_SOURCE DOCUMENT_:
_ _ _ _ _ _ _
This is a built in feature of the electronics, designed to ensure the fridge does not run 100% of the time.  Your actual temperature inside and the temperature of your food/drinks will not vary that much…”

And they’re correct. It doesn’t vary that much. Once you’re satisfied the fridge is working properly, you get used to it.

I guess the reason it bugged me was because our Waeco fridge never did this. It consistently maintained temperature to 1°C either side of the set temperature.

Does It Use Much Power?

The EvaKool ED85’s compressor speed can be set at High (3,500rpm), Medium (3,000rpm) and Low (2,000rpm). Obviously, at the highest setting the fridge cools more quickly, and uses more power.

We did a quick test. Conditions weren’t ideal, as the day was fairly cool.  It was about 25°C and 70% RH. The fridge was ¾ full. We used the remote battery monitor on our REDARC BMS to monitor current draw.

Testing compressor speeds. EvaKool Fridge/Freezer.

Between cycles, the fridge takes 20 minutes before reaching 6°C.

What can we learn from this basic experiment?

Low Speed Or High Speed?

At mild ambient temperatures, there’s really not much difference between Low and High speeds.

Current draw is low at 5 amps.

Let’s do a few calculations and relate this back to current draw from the battery. This is measured in Amp-hours (Ah). For example, if an appliance continuously draws 10Ah, then after 1 hour a 100Ah battery will have (100 – 10 =) 90Ah remaining.

So Ah is a useful measure of how your battery will last.

Table of current draw. EvaKool Fridge/Freezer.

As expected, on Low Speed the cooling time is longer. Therefore run-time per hour is longer. So power usage ends up pretty much the same.

This makes sense. If you’re trying to cool something to a given temperature, it takes the same amount of energy to achieve this over a given time period. Therefore we just leave ours on High Speed.
_ _ _ _ _ _ _
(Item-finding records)
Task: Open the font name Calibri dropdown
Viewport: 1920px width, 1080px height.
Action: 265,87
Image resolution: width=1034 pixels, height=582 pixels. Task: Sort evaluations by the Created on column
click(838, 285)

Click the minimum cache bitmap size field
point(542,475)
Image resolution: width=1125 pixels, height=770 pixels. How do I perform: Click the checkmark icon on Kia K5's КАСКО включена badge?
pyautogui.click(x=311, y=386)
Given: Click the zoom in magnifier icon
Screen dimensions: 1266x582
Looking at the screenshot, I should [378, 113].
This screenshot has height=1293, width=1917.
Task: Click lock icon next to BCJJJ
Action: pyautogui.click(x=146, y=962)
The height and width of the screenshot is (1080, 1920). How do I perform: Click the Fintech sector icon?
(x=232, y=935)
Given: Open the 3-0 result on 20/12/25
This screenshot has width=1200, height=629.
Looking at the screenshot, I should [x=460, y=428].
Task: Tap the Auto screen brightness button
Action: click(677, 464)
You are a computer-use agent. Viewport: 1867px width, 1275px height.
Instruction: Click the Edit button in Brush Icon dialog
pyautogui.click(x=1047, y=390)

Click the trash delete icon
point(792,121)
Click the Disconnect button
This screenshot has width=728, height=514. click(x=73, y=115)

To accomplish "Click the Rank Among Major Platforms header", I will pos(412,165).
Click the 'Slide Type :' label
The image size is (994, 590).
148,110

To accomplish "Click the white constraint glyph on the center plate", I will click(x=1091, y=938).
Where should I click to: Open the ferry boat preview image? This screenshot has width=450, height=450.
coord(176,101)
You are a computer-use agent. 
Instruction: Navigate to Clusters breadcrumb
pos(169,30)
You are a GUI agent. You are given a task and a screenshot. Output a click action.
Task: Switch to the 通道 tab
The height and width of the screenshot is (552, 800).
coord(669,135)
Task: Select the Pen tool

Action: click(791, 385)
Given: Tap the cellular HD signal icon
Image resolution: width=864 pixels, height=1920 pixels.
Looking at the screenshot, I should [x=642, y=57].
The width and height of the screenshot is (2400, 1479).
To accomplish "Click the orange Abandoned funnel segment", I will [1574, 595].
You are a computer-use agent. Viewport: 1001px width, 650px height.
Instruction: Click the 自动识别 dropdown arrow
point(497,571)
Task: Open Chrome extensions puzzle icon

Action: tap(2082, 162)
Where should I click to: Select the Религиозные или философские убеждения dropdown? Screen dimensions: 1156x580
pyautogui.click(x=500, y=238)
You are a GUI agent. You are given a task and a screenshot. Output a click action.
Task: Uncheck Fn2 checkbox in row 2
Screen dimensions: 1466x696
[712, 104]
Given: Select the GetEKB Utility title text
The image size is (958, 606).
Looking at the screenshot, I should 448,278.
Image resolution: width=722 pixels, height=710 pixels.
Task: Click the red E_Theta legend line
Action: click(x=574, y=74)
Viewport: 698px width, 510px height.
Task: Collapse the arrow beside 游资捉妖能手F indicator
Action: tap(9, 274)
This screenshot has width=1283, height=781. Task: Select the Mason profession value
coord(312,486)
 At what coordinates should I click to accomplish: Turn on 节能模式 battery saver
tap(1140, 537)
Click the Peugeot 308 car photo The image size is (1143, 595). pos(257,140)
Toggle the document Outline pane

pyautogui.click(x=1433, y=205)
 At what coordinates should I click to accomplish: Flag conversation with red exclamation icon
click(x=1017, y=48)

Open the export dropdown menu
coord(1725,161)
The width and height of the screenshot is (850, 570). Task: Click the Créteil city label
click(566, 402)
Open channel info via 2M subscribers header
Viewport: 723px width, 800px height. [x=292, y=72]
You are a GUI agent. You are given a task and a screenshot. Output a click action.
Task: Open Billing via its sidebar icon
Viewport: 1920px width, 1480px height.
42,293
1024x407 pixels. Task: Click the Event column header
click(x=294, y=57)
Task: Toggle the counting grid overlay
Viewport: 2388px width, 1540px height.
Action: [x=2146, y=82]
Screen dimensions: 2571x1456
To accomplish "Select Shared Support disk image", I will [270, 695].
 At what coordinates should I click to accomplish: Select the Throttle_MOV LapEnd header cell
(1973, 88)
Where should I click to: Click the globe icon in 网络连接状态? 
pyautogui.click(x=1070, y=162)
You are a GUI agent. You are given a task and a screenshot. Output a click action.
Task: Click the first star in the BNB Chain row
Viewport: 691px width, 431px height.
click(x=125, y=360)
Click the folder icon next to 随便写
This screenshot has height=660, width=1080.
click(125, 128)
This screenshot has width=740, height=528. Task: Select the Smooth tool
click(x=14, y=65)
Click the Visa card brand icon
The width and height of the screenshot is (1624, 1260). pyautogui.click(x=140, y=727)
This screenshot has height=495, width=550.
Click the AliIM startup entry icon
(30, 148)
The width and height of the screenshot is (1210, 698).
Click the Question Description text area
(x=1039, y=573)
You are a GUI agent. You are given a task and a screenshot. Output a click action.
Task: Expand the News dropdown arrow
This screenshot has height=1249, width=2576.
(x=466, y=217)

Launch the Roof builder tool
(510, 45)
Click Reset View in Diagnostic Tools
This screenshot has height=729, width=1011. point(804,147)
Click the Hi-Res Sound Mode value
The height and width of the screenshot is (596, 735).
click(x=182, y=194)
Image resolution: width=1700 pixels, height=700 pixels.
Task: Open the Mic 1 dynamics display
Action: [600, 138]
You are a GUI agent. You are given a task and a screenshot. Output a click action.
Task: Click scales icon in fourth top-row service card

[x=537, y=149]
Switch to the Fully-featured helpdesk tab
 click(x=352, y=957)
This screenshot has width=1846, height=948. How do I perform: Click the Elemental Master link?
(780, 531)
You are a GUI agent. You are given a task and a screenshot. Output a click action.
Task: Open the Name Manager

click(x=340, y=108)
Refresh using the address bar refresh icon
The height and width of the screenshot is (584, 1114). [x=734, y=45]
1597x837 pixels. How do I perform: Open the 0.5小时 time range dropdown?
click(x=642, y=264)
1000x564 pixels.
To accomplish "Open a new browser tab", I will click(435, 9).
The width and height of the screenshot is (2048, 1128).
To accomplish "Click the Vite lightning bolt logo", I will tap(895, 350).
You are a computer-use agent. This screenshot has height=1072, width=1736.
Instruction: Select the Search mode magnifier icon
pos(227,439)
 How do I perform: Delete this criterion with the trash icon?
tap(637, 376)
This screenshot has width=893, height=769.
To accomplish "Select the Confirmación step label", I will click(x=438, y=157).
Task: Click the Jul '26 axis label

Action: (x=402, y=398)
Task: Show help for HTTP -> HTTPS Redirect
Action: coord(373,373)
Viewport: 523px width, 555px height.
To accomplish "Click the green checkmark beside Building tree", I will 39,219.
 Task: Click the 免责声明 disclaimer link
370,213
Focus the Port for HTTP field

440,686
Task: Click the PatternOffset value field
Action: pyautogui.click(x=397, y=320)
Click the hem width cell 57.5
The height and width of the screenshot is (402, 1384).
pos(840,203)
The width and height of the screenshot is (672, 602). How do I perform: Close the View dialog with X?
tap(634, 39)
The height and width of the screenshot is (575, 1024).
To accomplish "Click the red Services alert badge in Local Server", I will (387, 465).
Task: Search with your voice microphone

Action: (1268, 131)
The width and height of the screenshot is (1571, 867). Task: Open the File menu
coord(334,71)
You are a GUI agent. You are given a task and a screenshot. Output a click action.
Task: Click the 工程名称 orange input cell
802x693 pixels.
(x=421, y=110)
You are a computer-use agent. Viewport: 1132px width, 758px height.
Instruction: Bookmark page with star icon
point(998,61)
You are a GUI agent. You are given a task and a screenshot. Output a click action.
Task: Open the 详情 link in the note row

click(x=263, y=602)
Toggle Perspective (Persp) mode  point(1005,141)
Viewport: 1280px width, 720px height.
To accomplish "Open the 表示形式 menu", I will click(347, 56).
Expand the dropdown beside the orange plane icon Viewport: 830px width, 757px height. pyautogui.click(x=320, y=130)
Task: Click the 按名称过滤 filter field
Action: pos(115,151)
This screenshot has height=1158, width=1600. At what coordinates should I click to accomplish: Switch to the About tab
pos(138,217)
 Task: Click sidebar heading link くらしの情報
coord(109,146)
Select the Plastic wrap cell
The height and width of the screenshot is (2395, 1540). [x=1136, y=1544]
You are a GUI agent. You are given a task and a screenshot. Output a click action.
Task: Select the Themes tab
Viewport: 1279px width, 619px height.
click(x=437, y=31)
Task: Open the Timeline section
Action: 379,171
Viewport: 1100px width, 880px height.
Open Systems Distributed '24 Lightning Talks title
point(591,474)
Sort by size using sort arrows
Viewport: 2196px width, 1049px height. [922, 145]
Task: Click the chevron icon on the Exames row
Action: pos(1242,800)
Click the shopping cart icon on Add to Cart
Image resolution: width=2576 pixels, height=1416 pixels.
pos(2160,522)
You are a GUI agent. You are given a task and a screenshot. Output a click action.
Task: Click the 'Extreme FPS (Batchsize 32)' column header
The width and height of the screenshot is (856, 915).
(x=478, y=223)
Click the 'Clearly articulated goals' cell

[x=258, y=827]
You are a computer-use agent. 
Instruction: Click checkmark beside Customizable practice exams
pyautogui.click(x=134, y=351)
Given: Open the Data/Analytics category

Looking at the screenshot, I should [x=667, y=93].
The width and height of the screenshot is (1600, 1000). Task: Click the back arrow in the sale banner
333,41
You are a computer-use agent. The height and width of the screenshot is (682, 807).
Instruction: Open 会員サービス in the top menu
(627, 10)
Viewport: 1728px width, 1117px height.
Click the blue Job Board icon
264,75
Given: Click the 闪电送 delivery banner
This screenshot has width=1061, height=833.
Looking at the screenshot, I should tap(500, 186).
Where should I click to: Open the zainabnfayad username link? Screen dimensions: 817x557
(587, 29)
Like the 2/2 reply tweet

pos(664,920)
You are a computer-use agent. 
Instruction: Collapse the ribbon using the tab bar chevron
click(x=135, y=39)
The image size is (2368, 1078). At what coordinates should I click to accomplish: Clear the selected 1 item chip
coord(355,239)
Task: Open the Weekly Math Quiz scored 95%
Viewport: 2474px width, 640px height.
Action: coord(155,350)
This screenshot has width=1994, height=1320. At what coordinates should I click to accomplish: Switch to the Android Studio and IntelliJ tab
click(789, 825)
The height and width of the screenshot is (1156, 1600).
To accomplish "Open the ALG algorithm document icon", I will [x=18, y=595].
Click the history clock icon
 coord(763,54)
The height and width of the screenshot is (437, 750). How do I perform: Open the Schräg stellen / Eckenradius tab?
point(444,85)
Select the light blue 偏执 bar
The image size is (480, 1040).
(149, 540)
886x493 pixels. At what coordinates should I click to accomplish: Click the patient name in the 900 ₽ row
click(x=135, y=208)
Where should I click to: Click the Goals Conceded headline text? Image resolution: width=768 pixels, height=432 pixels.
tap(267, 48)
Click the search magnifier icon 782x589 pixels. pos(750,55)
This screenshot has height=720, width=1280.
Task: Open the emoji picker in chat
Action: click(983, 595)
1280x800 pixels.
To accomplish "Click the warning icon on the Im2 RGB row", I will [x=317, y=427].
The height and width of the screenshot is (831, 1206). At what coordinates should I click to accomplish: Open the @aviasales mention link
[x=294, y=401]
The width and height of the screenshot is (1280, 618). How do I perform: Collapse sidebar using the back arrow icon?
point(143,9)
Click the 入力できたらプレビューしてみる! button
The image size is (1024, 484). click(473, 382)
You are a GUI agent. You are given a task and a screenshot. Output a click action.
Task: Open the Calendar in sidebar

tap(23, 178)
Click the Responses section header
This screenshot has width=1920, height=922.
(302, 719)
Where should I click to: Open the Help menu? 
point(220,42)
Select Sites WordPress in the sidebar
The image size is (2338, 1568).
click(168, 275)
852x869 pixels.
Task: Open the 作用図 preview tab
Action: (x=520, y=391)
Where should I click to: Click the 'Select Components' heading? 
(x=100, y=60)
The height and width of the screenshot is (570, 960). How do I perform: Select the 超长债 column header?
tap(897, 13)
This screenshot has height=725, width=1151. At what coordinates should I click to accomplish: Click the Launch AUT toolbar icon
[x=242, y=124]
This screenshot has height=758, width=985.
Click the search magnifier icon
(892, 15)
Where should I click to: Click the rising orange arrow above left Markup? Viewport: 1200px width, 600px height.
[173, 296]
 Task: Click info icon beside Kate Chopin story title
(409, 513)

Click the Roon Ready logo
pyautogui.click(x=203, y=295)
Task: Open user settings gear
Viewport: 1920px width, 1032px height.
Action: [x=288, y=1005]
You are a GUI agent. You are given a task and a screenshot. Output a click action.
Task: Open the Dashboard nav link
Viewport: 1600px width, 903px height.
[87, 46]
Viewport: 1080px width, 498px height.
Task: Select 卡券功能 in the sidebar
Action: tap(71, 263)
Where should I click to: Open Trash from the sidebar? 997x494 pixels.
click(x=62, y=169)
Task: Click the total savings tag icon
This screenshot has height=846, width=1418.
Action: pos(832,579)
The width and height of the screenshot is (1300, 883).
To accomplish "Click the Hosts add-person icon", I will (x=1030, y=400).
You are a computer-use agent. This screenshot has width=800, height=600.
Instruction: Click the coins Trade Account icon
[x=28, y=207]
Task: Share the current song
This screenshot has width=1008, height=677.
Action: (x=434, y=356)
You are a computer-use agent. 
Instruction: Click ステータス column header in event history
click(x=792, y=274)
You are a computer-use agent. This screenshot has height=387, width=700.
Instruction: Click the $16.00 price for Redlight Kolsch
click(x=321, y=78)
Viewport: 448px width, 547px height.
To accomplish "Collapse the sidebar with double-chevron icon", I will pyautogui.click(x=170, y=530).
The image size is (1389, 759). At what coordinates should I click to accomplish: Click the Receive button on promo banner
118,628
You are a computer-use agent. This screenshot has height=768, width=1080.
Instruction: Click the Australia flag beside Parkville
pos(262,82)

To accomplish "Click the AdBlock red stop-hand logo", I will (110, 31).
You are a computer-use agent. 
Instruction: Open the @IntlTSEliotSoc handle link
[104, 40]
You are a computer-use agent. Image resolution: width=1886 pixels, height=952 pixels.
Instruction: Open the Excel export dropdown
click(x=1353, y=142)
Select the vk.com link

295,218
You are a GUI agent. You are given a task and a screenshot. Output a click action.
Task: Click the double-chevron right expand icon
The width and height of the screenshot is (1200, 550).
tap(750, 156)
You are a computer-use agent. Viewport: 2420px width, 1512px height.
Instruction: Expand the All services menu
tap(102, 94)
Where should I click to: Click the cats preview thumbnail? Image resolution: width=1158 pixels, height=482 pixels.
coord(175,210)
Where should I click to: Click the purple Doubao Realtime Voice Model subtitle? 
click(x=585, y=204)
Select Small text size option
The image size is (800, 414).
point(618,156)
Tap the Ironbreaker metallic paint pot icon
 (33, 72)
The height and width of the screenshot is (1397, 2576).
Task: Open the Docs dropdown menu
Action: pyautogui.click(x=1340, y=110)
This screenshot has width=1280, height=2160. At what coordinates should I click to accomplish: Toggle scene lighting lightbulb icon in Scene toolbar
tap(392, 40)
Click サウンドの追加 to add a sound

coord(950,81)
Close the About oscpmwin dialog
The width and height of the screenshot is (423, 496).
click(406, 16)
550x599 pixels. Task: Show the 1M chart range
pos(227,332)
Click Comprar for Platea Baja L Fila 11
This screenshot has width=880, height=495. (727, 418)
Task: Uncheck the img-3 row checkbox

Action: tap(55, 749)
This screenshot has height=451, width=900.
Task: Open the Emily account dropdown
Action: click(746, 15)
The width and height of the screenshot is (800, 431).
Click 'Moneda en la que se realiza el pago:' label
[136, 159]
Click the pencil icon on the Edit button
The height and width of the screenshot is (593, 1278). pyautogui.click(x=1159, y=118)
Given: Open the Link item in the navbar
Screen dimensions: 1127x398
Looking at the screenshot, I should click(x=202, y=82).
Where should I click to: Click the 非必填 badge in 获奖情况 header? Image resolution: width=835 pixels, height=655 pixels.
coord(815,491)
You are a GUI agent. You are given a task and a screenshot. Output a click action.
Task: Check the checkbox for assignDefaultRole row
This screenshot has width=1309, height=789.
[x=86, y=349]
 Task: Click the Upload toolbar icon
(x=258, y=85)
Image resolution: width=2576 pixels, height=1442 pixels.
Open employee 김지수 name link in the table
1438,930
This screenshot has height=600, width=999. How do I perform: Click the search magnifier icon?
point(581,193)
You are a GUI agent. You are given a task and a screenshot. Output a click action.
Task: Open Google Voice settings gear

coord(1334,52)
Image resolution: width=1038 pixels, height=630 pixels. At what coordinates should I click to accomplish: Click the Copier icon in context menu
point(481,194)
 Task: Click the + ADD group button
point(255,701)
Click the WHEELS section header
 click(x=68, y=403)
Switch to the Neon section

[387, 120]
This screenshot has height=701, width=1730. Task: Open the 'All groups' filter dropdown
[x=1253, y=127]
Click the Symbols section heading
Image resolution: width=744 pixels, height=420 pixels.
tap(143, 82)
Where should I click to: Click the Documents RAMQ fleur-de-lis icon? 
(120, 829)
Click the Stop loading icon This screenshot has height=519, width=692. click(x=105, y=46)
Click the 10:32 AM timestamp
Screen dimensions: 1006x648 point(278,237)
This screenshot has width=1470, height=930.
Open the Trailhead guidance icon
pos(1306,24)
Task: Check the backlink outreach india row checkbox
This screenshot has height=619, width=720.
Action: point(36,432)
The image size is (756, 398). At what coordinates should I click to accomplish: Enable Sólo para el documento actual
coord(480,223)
_ _ _ _ _ _ _
_WHAT TO DO_:
a – Extract from the EvaKool fridge text the passage that begins with the words "Does It Use" and ends with "this basic experiment?", copying it word for word.
b – Pick out and copy every line of the records that contains the string "checkbox", treating uppercase and lowercase letters as distinct.

_SOLVED PROBLEMS_:
a –
Does It Use Much Power?

The EvaKool ED85’s compressor speed can be set at High (3,500rpm), Medium (3,000rpm) and Low (2,000rpm). Obviously, at the highest setting the fridge cools more quickly, and uses more power.

We did a quick test. Conditions weren’t ideal, as the day was fairly cool.  It was about 25°C and 70% RH. The fridge was ¾ full. We used the remote battery monitor on our REDARC BMS to monitor current draw.

Testing compressor speeds. EvaKool Fridge/Freezer.

Between cycles, the fridge takes 20 minutes before reaching 6°C.

What can we learn from this basic experiment?

b –
Task: Uncheck Fn2 checkbox in row 2
Task: Uncheck the img-3 row checkbox
Task: Check the checkbox for assignDefaultRole row
Task: Check the backlink outreach india row checkbox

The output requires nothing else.